Selon la radio, s'appuyant sur des témoignages sous couvert d'anonymat par deux anciens responsables de la branche, Huawei partage ces informations avec l'ambassade de Chine à Prague.

Huawei est dans le collimateur de l'administration Trump qui la soupçonne de collaborer étroitement avec Pékin et craint que les services de renseignement chinois n'aient accès aux données acheminées sur les futurs réseaux. Un avertissement analogue a également été émis par Prague.

"Les responsables, qui ont travaillé pendant plusieurs années pour Huawei, ont révélé à nos reporters qu'ils avaient été obligés de faire entrer sur une base de données interne, outre des informations commerciales sur leurs cliens, celles relatives à leur vie privée", a indiqué la radio tchèque.
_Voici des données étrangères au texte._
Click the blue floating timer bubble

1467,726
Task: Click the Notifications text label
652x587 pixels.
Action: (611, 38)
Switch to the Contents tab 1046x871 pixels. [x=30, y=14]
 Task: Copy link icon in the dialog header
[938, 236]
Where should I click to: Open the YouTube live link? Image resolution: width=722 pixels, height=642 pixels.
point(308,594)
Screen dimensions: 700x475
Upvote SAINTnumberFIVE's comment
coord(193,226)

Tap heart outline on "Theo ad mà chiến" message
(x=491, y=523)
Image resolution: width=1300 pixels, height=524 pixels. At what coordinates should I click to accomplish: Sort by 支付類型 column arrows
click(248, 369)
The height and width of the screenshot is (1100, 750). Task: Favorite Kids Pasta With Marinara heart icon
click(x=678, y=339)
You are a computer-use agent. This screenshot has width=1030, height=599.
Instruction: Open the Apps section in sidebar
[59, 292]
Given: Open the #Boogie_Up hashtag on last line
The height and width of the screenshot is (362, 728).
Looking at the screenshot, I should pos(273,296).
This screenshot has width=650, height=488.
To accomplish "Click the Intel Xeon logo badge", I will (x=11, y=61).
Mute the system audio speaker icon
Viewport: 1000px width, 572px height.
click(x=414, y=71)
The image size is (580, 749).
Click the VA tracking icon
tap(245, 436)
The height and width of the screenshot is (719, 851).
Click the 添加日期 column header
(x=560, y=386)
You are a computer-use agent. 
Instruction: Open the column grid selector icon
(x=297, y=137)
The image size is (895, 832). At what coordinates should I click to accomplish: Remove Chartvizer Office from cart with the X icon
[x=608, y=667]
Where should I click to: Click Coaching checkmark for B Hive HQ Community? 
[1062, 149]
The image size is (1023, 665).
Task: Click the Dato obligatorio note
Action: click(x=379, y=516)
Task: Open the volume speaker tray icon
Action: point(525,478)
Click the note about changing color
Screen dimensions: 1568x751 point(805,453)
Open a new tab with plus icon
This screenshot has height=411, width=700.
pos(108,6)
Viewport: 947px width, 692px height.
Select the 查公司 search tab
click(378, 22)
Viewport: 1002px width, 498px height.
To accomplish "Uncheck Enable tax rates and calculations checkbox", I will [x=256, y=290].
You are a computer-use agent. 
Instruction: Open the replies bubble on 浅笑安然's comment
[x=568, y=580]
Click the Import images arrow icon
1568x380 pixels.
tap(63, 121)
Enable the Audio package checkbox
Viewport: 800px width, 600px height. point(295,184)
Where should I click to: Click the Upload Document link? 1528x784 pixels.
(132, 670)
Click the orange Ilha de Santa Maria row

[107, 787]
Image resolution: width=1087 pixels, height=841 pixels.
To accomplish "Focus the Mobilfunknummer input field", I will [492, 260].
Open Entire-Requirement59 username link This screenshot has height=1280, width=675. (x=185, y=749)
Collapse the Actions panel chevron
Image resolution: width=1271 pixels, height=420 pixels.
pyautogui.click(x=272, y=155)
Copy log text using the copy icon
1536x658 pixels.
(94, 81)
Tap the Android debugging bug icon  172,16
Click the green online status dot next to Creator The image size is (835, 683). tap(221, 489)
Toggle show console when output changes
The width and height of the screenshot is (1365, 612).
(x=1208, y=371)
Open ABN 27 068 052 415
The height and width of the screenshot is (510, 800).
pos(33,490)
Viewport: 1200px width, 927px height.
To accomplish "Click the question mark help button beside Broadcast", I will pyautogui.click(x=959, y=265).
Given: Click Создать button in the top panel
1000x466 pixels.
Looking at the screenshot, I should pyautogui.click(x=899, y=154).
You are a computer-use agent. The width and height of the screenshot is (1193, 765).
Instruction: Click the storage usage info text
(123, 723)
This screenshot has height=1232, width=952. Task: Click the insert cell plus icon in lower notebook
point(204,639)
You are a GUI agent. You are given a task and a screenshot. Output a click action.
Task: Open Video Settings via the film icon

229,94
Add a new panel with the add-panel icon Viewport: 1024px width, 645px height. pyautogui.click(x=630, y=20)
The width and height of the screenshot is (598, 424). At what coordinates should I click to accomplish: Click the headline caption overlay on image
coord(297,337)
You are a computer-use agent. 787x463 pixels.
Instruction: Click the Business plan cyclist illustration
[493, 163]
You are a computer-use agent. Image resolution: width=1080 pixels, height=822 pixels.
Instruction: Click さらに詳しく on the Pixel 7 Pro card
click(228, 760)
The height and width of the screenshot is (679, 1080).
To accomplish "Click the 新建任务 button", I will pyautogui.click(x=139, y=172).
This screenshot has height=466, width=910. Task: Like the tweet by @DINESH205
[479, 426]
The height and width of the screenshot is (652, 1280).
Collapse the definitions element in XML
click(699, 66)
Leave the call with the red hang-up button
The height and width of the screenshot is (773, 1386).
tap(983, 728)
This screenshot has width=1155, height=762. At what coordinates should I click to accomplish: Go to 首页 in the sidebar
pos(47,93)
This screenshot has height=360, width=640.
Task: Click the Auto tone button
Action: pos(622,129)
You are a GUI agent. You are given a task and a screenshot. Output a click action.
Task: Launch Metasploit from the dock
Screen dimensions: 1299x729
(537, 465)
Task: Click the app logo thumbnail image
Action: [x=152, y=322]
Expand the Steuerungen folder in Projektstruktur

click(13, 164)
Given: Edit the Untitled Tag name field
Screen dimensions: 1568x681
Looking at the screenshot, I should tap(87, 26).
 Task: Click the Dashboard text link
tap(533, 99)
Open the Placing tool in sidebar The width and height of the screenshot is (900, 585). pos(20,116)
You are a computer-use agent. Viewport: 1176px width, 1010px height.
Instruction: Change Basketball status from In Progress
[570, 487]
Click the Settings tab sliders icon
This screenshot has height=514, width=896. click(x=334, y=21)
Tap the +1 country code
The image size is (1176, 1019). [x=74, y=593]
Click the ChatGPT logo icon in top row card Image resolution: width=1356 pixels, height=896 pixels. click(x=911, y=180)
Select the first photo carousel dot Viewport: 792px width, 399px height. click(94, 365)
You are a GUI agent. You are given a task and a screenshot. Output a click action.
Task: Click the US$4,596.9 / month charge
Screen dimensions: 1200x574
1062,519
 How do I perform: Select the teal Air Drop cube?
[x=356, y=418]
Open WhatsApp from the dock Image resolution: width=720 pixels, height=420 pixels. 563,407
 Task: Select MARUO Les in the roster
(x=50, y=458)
Il s'agit par exemple d'informations sur le nombre d'enfants, les passe-temps ou la situation financière, selon Radiozurnal.

"L'accès à ces informations mises sur la base de données de CRM (Customer Relationship Management) est piloté uniquement par le siège (de Huawei) en Chine", a indiqué l'un des responsables.

Réagissant à des informations, la branche tchèque de Huawei a affirmé qu'elle respectait le règlement général de protection des données (RGPD).

L'Agence tchèque de cyber-sécurité avait mis en garde en décembre 2018 contre l'utilisation des logiciels et du matériel de Huawei, affirmant qu'ils constituaient une menace pour la sécurité du pays. "Les lois chinoises imposent aux sociétés privées ayant leur siège en Chine de coopérer avec les services de renseignement", a averti l'agence tchèque.